Wednesday, 7 January 2009

Christmas Soaps

Did your household's Christmas festivities get brought to a shuddering halt by that scourge of the modern British family Christmas, the Christmas holiday soaps?

Don’t get me wrong. I’m not against Christmas TV on principle. It can help to fill the quiet periods or keep the children out of mischief. For those unfortunate enough to be on their own, it can be an invaluable public service.

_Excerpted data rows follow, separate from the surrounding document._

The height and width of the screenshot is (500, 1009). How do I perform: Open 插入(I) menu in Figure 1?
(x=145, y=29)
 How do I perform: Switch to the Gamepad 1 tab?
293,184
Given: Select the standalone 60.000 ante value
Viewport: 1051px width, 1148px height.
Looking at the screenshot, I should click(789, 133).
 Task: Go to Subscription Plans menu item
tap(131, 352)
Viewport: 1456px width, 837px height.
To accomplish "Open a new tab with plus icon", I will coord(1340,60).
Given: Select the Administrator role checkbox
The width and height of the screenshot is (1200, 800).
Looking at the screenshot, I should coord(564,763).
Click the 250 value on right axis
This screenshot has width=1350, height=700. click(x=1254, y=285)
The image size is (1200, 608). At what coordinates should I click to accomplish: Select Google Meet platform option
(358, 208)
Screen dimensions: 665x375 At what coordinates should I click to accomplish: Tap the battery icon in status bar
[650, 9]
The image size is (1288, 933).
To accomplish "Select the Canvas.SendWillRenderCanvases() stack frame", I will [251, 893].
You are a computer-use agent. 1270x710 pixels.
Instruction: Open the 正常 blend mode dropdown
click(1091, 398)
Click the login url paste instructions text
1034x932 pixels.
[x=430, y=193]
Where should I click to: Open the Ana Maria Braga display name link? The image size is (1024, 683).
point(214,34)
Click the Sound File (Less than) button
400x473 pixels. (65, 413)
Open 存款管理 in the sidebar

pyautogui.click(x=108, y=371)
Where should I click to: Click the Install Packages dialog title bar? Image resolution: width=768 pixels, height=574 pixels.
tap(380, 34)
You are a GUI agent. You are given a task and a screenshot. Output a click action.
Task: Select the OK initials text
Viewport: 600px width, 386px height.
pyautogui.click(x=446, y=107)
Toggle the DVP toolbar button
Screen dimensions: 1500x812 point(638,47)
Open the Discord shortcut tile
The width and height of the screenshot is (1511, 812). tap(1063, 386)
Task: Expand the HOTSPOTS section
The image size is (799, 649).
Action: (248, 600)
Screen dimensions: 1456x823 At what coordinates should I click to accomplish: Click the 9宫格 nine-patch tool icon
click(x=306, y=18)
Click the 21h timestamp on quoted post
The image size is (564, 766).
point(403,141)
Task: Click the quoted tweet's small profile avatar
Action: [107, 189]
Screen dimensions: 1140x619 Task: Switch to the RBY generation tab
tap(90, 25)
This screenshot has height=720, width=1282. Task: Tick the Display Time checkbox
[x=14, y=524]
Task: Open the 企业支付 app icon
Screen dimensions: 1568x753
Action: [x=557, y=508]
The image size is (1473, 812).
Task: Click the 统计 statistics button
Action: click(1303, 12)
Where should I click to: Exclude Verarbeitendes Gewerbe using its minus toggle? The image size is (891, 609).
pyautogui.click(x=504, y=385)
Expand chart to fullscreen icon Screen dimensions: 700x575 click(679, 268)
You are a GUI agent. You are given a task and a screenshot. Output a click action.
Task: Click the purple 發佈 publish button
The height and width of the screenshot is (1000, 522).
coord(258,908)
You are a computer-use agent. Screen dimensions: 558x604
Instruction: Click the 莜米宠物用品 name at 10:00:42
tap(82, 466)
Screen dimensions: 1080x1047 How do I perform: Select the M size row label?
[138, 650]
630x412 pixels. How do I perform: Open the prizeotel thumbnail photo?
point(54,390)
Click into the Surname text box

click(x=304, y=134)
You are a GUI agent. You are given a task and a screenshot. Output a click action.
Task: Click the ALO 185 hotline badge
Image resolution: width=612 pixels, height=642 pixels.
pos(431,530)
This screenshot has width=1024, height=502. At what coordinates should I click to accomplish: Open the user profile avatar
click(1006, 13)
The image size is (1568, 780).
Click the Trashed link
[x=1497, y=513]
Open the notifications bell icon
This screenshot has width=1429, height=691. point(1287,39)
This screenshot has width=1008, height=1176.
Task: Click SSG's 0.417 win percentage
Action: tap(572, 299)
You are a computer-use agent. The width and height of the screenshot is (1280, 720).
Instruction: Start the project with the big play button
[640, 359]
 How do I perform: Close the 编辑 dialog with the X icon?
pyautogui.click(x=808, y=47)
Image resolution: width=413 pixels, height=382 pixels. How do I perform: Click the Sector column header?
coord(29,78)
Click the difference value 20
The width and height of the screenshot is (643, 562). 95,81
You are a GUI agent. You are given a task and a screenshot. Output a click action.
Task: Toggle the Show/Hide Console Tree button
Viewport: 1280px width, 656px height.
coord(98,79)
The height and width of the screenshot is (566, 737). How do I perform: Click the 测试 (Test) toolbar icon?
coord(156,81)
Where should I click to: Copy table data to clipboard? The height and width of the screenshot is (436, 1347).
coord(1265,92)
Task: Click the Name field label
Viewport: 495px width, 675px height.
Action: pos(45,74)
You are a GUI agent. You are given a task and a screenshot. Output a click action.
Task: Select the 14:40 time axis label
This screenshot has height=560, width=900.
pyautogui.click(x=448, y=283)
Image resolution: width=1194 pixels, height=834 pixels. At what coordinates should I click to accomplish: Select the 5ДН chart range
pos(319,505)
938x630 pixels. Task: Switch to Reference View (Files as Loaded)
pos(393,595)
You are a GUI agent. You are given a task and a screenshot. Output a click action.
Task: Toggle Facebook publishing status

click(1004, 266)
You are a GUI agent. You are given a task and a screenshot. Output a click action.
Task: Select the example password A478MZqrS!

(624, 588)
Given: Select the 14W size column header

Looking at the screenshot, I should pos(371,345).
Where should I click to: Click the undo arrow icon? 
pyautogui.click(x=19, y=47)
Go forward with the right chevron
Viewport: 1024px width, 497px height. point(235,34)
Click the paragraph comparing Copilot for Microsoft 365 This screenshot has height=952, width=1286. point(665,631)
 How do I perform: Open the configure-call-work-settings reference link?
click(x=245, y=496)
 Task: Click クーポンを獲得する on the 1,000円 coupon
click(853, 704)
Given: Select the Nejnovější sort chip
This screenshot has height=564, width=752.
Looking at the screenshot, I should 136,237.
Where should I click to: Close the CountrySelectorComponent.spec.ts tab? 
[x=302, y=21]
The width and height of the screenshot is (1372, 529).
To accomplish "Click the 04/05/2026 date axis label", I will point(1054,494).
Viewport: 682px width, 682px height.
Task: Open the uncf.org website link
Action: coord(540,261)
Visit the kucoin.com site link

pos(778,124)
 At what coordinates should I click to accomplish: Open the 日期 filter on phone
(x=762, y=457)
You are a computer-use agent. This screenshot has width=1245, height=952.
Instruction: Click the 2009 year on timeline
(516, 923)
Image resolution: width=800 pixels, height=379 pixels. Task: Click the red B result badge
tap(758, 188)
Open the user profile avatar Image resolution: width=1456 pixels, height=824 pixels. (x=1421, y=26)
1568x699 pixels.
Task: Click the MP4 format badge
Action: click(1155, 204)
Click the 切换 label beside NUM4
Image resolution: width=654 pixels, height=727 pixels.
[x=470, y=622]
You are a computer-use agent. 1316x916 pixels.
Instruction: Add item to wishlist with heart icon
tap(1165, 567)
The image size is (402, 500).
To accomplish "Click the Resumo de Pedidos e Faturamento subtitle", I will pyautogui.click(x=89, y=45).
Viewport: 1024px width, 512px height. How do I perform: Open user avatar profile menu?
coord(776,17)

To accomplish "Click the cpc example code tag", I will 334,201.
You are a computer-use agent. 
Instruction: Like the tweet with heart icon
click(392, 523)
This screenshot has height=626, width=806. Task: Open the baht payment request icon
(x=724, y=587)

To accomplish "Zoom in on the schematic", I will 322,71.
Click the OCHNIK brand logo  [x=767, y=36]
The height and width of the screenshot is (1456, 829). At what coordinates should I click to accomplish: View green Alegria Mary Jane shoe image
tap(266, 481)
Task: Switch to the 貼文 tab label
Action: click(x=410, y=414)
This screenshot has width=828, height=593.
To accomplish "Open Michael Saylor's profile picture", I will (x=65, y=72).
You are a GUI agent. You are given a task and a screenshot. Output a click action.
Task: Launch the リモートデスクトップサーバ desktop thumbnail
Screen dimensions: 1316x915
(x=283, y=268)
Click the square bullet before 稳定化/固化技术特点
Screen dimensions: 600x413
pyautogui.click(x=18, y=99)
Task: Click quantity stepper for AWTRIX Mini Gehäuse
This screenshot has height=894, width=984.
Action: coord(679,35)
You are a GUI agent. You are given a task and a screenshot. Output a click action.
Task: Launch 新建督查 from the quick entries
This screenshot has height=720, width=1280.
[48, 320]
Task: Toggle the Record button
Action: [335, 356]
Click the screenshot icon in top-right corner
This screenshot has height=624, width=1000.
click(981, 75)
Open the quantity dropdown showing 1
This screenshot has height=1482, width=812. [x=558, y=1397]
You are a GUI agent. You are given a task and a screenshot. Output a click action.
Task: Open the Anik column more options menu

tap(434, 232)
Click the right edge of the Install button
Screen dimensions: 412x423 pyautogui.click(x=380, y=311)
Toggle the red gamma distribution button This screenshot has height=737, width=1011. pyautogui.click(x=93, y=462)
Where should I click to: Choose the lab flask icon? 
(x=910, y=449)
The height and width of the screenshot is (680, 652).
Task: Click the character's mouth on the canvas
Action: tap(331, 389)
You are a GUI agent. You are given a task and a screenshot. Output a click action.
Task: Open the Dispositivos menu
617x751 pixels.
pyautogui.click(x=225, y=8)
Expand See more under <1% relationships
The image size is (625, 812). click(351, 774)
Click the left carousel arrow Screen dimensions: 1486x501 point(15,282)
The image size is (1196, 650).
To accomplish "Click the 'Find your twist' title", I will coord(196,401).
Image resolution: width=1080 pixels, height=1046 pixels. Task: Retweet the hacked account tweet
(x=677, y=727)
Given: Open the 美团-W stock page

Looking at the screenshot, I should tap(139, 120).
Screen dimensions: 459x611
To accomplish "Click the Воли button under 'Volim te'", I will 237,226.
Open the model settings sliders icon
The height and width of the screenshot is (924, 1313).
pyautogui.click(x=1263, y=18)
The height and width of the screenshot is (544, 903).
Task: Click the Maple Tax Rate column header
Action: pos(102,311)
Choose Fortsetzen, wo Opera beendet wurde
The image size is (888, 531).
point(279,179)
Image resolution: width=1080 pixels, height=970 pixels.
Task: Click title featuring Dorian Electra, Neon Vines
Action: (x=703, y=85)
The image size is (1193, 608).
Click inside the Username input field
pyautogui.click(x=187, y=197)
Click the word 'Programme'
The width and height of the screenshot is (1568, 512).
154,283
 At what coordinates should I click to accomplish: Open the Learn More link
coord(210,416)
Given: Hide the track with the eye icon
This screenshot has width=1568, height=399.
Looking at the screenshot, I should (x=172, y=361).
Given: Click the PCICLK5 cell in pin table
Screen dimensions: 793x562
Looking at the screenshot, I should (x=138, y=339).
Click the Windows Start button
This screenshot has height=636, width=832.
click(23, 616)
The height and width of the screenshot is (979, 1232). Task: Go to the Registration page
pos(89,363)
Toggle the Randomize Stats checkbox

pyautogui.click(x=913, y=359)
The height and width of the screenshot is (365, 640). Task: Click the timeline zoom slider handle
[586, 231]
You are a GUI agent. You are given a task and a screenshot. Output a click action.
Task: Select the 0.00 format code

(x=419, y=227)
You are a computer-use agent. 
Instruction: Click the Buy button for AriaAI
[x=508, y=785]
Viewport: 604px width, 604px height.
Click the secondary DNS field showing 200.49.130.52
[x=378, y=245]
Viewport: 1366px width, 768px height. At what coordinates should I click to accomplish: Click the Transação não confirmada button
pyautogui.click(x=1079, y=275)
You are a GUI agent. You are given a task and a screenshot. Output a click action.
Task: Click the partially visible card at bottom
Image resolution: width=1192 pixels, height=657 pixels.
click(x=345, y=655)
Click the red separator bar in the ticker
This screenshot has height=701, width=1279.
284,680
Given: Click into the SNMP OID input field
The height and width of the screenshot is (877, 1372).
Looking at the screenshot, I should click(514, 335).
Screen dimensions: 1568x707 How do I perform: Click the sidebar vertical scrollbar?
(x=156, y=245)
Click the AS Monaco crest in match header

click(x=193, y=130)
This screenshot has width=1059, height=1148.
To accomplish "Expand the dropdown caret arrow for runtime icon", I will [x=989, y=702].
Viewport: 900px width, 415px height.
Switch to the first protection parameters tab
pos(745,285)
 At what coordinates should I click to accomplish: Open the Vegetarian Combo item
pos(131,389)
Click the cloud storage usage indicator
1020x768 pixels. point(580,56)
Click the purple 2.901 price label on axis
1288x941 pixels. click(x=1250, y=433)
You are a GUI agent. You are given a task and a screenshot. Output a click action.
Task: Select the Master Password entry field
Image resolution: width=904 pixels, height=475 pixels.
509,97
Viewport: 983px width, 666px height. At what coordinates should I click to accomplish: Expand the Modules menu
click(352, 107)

A spot of light entertainment? Fine. You can even have it on in the background, if you must, whilst normal family life continues around it. A high profile film? Excellent idea. If it happens to hit a lull in the proceedings then the family can settle down to watch it together. If the party is in full swing, you can just let it go in the certain knowledge that it will be on again before too long. If you’re really keen you can always record it or rent it when the family have finally gone their separate ways.

Not so the soap. For those following any particular series, every episode is mandatory viewing lest some vital event be missed. The chances of anyone else wringing a crumb of entertainment from it are minimal. The witty one liners lose their sting, and the significance of those knowing looks evaporates, when you don’t even know who the characters are, who hates who (everyone hates someone in soap land) and what circumstances led to their current crises.

You can be assured, too, that every soap dweller's situation is one of perpetual crisis. Even during the supposedly happy festive season, practically everyone in soap land is thoroughly miserable. Perhaps this is supposed to make us ordinary folk feel more contented with our lot but, for the most part, it’s just plain depressing.

Recording the soaps isn’t an option because the episodes have to be watched in the correct order and in most cases there’s another one due along tomorrow. Once you start the recording game you’re into an ever increasing spiral of debt, like a painter on the Forth Bridge, desperately trying to catch up. Also, if it's for granny's benefit, you can bet your bottom dollar that she won't be able to play back whatever format of recording you use at home so you're committed to screening the lot before she leaves.

So, at the appointed hour, the TV has to go on and all other distractions must cease.

This Christmas Day was pretty typical, with back to back soaps monopolising many a living room from 6pm until 9:30 with just one, brief, half hour break. By the time that lot was all over, the magic must have evaporated in many households. "Quiet kids, Granny is trying to hear Coronation Street" is hardly conducive to the spirit of Christmas.

Most years I end up forced out of my own living room to do the washing up - an activity marginally more entertaining than Emmerdale. Come on ITV, don’t let the ratings war blind you to your obligations to British family life. BBC, we rely upon you to do what is right rather than what is commercial. Do you think we could possibly make next year a "soap-free" Christmas?